## Provided records:
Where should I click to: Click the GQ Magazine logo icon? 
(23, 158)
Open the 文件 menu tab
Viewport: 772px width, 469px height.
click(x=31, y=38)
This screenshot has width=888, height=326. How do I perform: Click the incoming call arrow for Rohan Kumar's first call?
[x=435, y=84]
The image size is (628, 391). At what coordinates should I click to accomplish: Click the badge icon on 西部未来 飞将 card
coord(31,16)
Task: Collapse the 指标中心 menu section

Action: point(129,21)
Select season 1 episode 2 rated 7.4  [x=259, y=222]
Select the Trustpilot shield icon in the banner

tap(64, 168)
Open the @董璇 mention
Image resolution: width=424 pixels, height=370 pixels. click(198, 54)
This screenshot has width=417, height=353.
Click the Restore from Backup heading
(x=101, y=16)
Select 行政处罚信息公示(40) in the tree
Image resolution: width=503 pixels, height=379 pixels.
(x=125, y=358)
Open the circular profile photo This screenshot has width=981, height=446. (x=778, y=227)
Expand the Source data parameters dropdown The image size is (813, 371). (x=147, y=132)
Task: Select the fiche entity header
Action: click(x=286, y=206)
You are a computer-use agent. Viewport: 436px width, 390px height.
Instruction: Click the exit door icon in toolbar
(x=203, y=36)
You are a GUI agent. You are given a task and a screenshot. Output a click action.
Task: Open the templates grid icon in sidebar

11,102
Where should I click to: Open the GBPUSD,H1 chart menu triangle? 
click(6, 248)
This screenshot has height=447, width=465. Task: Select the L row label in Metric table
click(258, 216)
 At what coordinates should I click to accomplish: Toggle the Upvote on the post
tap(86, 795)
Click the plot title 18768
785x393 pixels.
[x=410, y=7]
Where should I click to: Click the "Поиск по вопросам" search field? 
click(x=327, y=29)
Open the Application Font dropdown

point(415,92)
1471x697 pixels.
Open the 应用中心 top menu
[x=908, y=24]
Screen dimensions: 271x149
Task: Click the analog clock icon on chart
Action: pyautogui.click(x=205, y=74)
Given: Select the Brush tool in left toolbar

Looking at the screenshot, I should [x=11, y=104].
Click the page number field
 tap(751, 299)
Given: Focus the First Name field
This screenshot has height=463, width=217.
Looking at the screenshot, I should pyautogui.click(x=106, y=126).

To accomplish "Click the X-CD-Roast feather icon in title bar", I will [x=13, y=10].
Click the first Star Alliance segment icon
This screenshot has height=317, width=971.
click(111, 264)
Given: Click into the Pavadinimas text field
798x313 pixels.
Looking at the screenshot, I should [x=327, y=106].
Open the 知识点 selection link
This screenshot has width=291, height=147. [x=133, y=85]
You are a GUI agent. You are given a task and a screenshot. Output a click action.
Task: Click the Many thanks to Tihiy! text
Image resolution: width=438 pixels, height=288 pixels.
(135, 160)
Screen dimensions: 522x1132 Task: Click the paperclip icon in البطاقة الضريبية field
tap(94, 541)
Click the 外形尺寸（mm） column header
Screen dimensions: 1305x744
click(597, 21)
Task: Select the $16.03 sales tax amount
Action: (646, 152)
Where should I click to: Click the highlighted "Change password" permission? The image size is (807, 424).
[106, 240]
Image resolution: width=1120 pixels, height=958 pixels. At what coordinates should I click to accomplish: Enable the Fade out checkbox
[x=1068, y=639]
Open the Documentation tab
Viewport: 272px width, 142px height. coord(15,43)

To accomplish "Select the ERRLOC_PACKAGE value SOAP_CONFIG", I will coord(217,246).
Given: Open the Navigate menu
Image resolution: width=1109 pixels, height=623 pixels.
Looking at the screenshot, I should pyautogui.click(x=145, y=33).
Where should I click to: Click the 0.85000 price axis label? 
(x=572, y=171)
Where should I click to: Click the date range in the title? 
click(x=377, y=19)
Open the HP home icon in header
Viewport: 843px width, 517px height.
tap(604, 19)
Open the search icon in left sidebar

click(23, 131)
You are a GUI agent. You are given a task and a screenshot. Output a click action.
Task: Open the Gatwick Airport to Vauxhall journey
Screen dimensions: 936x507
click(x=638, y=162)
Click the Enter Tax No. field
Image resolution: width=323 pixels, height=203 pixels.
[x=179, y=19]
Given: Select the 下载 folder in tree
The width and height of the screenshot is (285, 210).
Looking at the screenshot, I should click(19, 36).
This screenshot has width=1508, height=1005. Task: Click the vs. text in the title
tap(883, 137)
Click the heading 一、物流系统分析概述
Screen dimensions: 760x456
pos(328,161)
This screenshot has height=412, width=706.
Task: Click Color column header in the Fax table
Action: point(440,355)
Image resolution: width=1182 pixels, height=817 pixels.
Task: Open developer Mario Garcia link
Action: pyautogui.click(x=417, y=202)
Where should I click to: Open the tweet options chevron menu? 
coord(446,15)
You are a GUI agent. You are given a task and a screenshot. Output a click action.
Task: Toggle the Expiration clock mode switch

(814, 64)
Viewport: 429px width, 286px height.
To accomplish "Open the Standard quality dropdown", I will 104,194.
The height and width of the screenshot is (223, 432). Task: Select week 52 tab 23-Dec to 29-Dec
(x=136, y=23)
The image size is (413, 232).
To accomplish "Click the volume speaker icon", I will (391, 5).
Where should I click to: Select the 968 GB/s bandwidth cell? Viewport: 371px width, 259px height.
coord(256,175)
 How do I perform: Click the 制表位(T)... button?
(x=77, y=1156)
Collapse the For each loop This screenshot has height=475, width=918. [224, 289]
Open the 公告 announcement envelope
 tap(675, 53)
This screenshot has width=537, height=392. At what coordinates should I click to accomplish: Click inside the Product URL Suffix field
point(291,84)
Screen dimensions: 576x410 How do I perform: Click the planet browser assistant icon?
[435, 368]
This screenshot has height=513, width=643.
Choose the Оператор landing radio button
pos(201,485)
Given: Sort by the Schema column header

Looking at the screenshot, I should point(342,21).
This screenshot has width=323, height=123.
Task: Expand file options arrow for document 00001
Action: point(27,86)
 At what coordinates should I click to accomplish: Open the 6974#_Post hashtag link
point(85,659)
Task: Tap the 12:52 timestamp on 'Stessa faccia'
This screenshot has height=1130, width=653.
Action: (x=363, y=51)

## What you will do:
Include in the answer nothing but an exact repetition of the lines from the one with "At what coordinates should I click to accomplish: Open" through the end of the material.

## Solution:
 At what coordinates should I click to accomplish: Open the 6974#_Post hashtag link
point(85,659)
Task: Tap the 12:52 timestamp on 'Stessa faccia'
This screenshot has height=1130, width=653.
Action: (x=363, y=51)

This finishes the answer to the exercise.